Se cayó, en efecto, el Muro que representó durante varias décadas un totalitarismo atentatorio contra la dignidad humana, que, además, ni siquiera logró dar bienestar económico a los pueblos que estaban bajo su yugo. Lo malo es que, a día de hoy, el Estado del bienestar que se forjó en Occidente se encuentra en un declive peligroso, con lo que ello conlleva de pérdida de derechos, lo que pone ante nosotros horizontes de futuro más que inquietantes.

Futuro imperfecto para el Estado de bienestar. Si la población envejece, si los sindicatos dependen cada vez más de los gobiernos que los subvencionan, si las deslocalizaciones están a la orden del día, si los sistemas de pensiones tienen que someterse a tratamientos de urgencia que no serán beneficiosos para las generaciones venideras, si, ante todo ello, la resignación se apodera de los países que en otro tiempo lideraron las protestas en pro de la primacía de los pueblos y los individuos, el panorama que se abre ante nosotros es cualquier cosa menos esperanzador.
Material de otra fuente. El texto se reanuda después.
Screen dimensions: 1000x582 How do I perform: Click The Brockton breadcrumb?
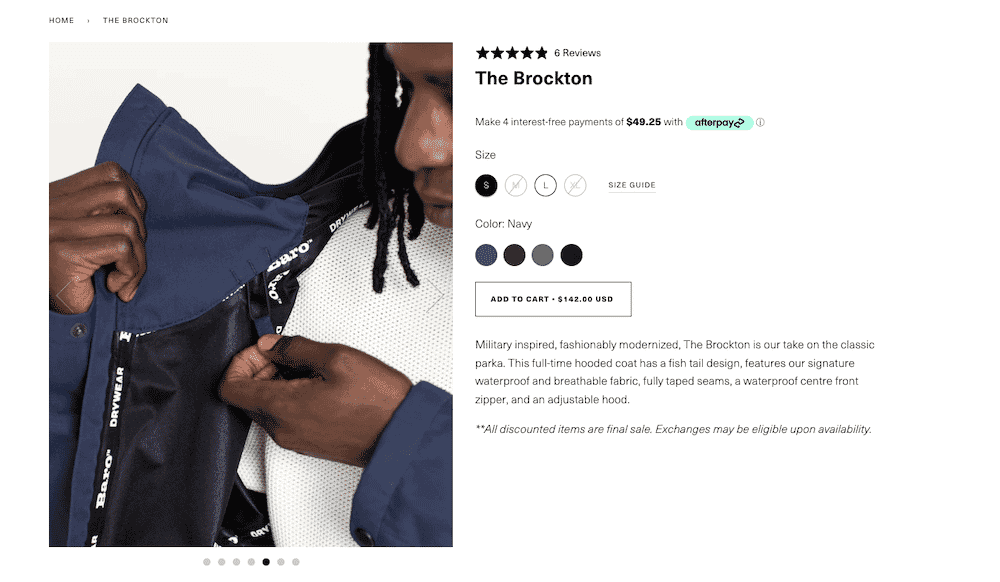pyautogui.click(x=136, y=20)
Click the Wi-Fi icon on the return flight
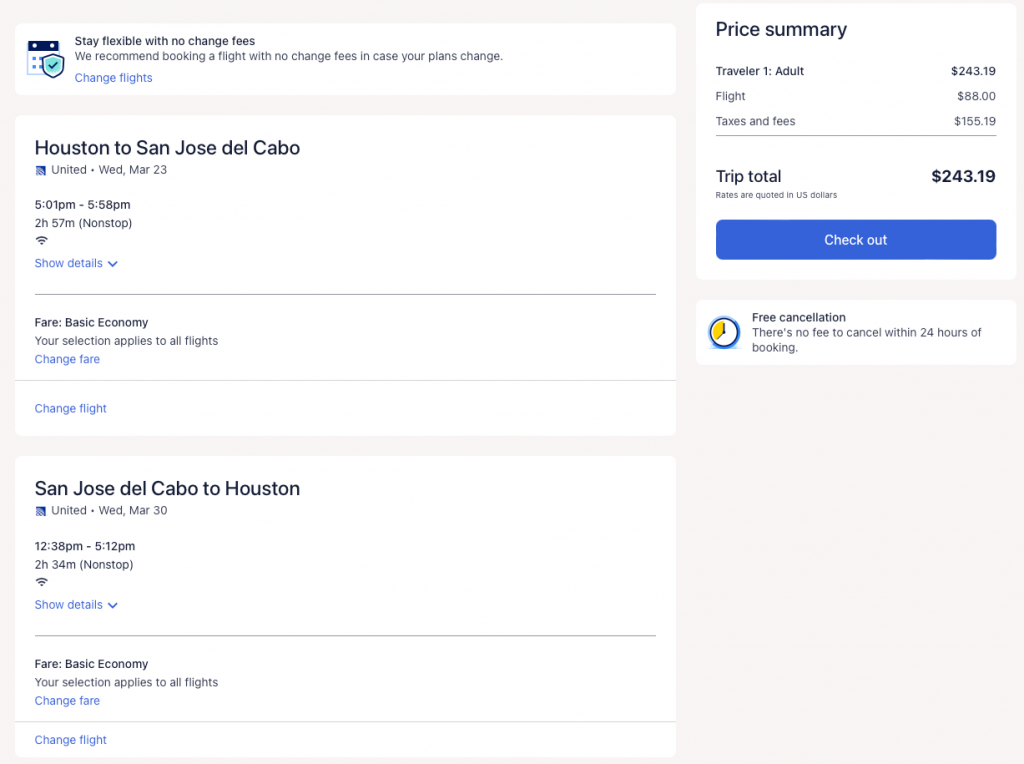 click(42, 582)
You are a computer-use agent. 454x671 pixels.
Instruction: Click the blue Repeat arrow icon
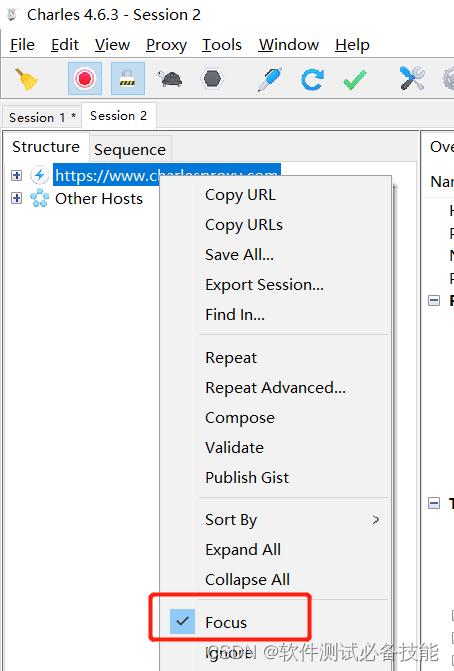(x=312, y=79)
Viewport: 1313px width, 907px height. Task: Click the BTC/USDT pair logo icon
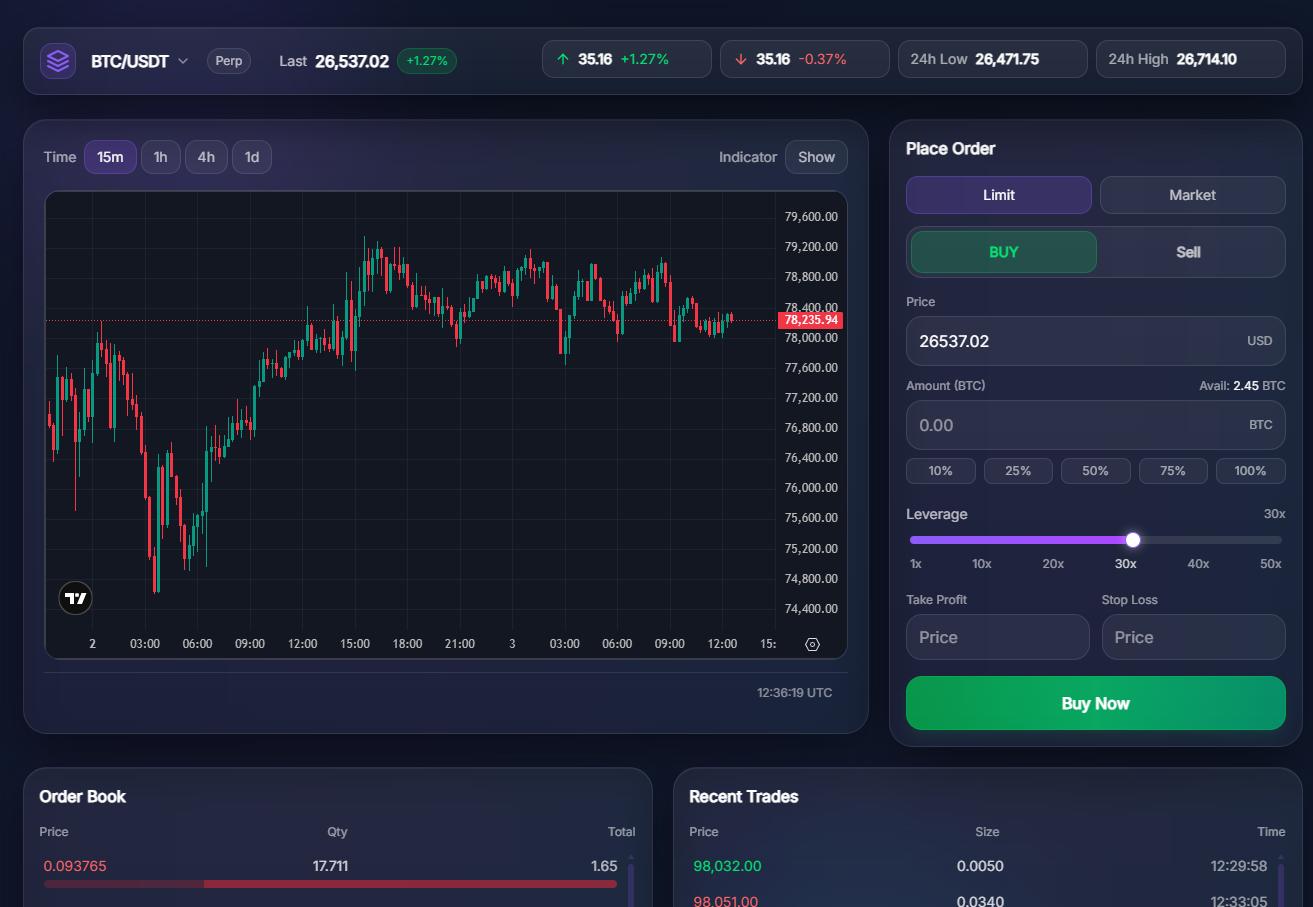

Al final de su mandato, alguien tan poco sospechoso de veleidades izquierdistas como Bush, declaró que había perdido su confianza en el sistema capitalista; si un político conservador como Sarkozy habló de la necesidad de refundar el capitalismo, dejando aparte solemnidades retóricas hueras por definición, algo grave nos tiene que estar pasando, y la manera de afrontarlo no es esperar a que los dioses del mercado, con su benevolencia acrisolada, nos salven.

Resulta realmente muy paradójico que el discurso conservador incurra en la contradicción de defender la infinita bondad del mercado, al tiempo que acusó siempre a la izquierda de adolecer de una ingenuidad manifiesta por creer en el ser humano al roussoniano modo. Como decía don Ramón Pérez de Ayala, el primer mandamiento del Estado ha de ser no estorbar; ahora bien, eso no colisiona con legislar de manera tal que se evite la explotación más cruenta y que se garanticen determinados derechos a la ciudadanía. No estamos hablando de utopías quiméricas, sino de realidades históricas, todo lo mejorables que se quiera, pero contrastadas en Occidente tras el fin de la 2ª Guerra Mundial.

Y, ante las convulsiones de Túnez y Egipto, frente a la atonía de una vieja Europa que no sabe bien cómo salir de una crisis que amenaza con recortar derechos, y, con ello, libertades, en el primer caso, lo que se plantean son incógnitas, y, en el segundo, inquietudes.

El futuro imperfecto se escribe desde los descontentos de un presente que en unos casos se manifiestan en la calle y en otros languidecen con una resignación que sólo puede cosechar derrotismo.